[Exercise aim]: Only those lines in the data below from the line containing "Where should I" through the line containing "Screen dimensions: 639x524", both included, should be restated word for word.

......

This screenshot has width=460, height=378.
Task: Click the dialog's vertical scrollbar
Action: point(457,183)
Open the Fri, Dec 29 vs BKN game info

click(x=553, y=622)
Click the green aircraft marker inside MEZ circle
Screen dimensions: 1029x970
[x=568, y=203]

......

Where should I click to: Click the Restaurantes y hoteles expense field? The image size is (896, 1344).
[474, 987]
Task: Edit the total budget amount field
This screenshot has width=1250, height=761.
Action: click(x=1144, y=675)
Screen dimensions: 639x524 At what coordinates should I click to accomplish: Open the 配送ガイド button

......

[Answer to this problem]:
Where should I click to: Click the Restaurantes y hoteles expense field? The image size is (896, 1344).
[474, 987]
Task: Edit the total budget amount field
This screenshot has width=1250, height=761.
Action: click(x=1144, y=675)
Screen dimensions: 639x524 At what coordinates should I click to accomplish: Open the 配送ガイド button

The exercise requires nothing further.